This appeared in The Boston Globe on Monday, December 24th, and was written by James Carroll.

In this religiously contentious season, it is difficult to think about Christmas as an event of more than commercial significance. The spiritual assertions of Christians, whether intentional or not, can seem an imposition. Christianity has had such dominance in the West that its adherents often miss how alienating its observances can be to others. Yet Christmas, whatever else it means, is a given fact of culture. Jesus is a marker on the road to history. All who travel that road might ask, “Who was he?” “What did he mean?” These questions have obvious relevance for believers, but because followers of Jesus so dominate a vast geography of consciousness, nonbelievers, too, may have an interest.

Jesus eschewed violence. He was killed by a violent empire for opposing it.

The Jewish-Roman historian Josephus, who lived a generation after Jesus, and whose “Jewish Antiguities” provides independent, if not entirely undisputed, confirmation of key elements of the Gospel story, offered a simple but crucial observation about Jesus and his friends; “Those who in the first place had come to love him and did not give up their affection for him.” It was in that “not giving up affection” for the dead Jesus that the Jesus movement was born.

Stories were told about him that gave expression to that affection.
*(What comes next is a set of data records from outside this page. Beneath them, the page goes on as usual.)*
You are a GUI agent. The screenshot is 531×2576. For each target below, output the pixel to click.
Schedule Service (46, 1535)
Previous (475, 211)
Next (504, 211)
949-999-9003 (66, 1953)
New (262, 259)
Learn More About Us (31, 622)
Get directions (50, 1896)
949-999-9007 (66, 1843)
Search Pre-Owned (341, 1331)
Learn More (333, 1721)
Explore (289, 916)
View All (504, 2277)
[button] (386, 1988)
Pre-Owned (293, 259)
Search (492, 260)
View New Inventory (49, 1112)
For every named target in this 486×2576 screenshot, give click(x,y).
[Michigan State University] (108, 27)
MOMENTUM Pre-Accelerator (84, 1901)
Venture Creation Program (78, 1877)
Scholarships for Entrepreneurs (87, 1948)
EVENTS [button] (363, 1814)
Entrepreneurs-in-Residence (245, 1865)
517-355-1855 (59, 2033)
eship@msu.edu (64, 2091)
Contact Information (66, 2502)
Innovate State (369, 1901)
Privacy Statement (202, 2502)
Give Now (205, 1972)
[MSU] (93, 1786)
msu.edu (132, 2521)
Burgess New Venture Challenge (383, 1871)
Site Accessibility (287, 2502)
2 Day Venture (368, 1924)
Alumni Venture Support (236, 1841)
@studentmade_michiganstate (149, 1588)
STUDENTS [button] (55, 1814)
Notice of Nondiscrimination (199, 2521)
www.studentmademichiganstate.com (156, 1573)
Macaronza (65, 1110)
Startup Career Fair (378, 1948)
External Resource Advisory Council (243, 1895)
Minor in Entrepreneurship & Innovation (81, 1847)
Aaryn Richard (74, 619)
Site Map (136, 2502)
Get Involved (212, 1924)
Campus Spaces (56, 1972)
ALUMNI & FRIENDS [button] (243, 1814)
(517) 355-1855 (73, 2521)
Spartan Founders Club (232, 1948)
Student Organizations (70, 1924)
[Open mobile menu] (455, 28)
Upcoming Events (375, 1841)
Of those stories, the Nativity is the one, perhaps, that most resonates with feeling, which is why so many people have found it irresistible. But the very appeal of Jesus to vast masses of humans has itself lead to skepticism.

The boldest meditation on the meaning of Jesus comes in the tale of the Grand Inquisitor in Fyodor Dostoevsky’s “The Brothers Karamanzov,” in which Jesus is interrogated by the Grand Inquisitor. The crime of Jesus consists precisely in the affection that so many otherwise ignoble humans have for him.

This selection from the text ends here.